Coro del Mundo
Continuing in the series of Cuban recorded projects comes CORO DEL MUNDO – choir of the world. With tracks ranging from sacred to secular, and from delicate to aggressive, the surprising cohesiveness of the composers’ work is astonishingly beautiful and impassioned. Schola Cantorum Coralina and Vocal Luna contribute exquisite vocals to the proceedings.
L Peter Deutsch’s Dance to the Revolution takes inspiration from the writing of Emma Goldman. Goldman was one of the seminal writers and activists in the development of early-20th-century anarchist thought. The composer explains, “what drew me to her writing was her inclusion of interpersonal relationships, not only political or economic ones, in the vision of ideal society.”

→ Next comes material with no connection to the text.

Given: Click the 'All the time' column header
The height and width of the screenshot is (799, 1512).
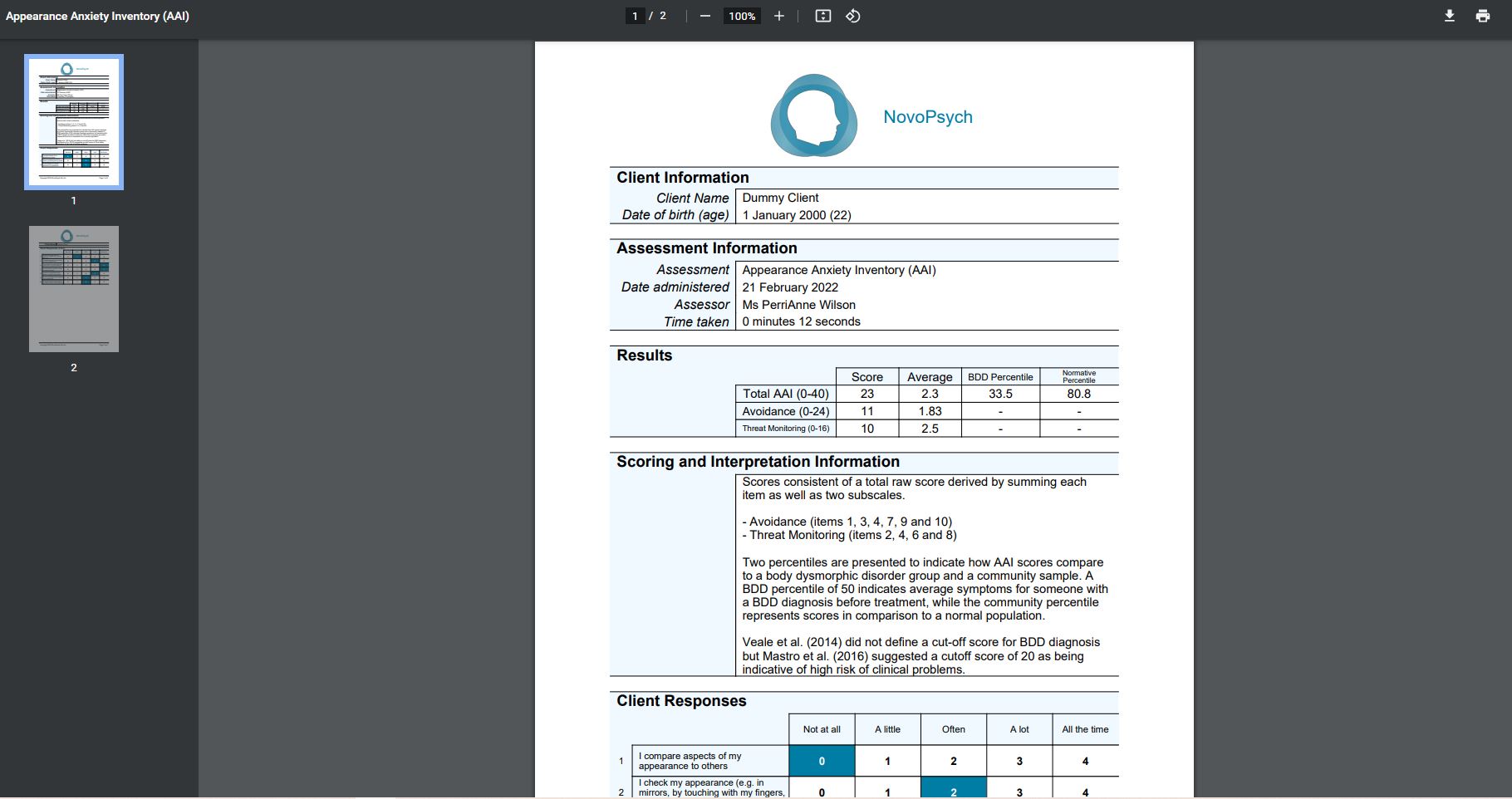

Deutch’s Where Everything is Music transports the listener to Havana. Deutsch notes: “The lyrics for "Where Everything is Music" are excerpted from a poem by Rumi, the 13th-century Persian poet, and mystic, in the classic and well-loved translation by Coleman Barks. As with much of Rumi's writing, the text asks us to recognize the greater reality of the spiritual compared with the physical world. I intend this piece, like some of my other work for voice and a single instrument, to be more of a dialogue between the chorus and the instrument than for "accompanied chorus."
Schola Cantorum Coralina is featured on Canto del Bongó, Qué Rico É, and Gozando En La Habana. Conrado Monier’s Gozando En La Habana received mention in the Choral Music Contest sponsored by the Cuban Agency of Musical Copyright (ACDAM) and the Cuban Music Institute. Monier’s second composition on CORO DEL MUNDO, Gozando En La Habana (Enjoying Havana), is an a capella tour de force effortlessly conjuring up the sights and sounds of the City of Columns.
Cuban composer and conductor Guido López-Gavilán’s Qué Rico É! is a shimmering choral mambo that leaves the listener breathless with the incomparable speed and precision of Schola Cantorum Coralina.
Vocal Luna’s contribution to CORO DEL MUNDO is profound. On Cemento Ladrillo Y Arena, Murmullo, and Silencio their voices range from brassy brilliance to delicate, angelic whispers. Nowhere is this more apparent than their performance of Cynthia Folio’s four-part piece At the Edge of Great Quiet. The emotion they bring to each movement sits right at the surface of this elegiac composition.
J.A. Kawarsky’s Sacred Rights, Sacred Song also shines with Vocal Luna’s participation. Sacred Rights, Sacred Song, a multi-movement piece, envisions Israel as a healthy Jewish democracy in which the spiritual civil rights of all Jews are protected; Judaism is expressed and celebrated freely and equally by men and women and in its myriad forms of observance, and matters of personal status and spirit are governed by a public Jewish Law that welcomes vibrancy and creativity.
Michael Murray’s El Lunar (The Mole), based on a poem by Juan Clemente Zenea, depicts the adoration of a beautiful woman. Caminando (Walking), based on Nicolás Guillén’s poem focuses on the extreme poverty and scarcity faced by many Cubans in the 1930s. The extraordinary desperation and bleakness Guillén depicts is emphasized by the implication of cannibalism toward the end of the piece. Both of Murray’s pieces are lush with a solemn, hypnotic tone.
Meira Warshauer’s We Are Dreamers is an adaptation of the Jewish psalm Shir Hamalot (A Song of Ascents). In ancient times, the Shir Hamalot was sung as Jews walked into Jerusalem for festival holidays. Today it is most commonly chanted as part of the Birkat Hamazon (Grace After Meals) on Shabbat. Schola Cantorum Coralina takes this ancient psalm and, with Warshauer’s expansive, dreamlike arrangement, creates a wonderous, at times trance-like atmosphere.
With its blend of religious and cultural influences, CORO DEL MUNDO is proof that different faiths and beliefs can sit together comfortably at the same musical table.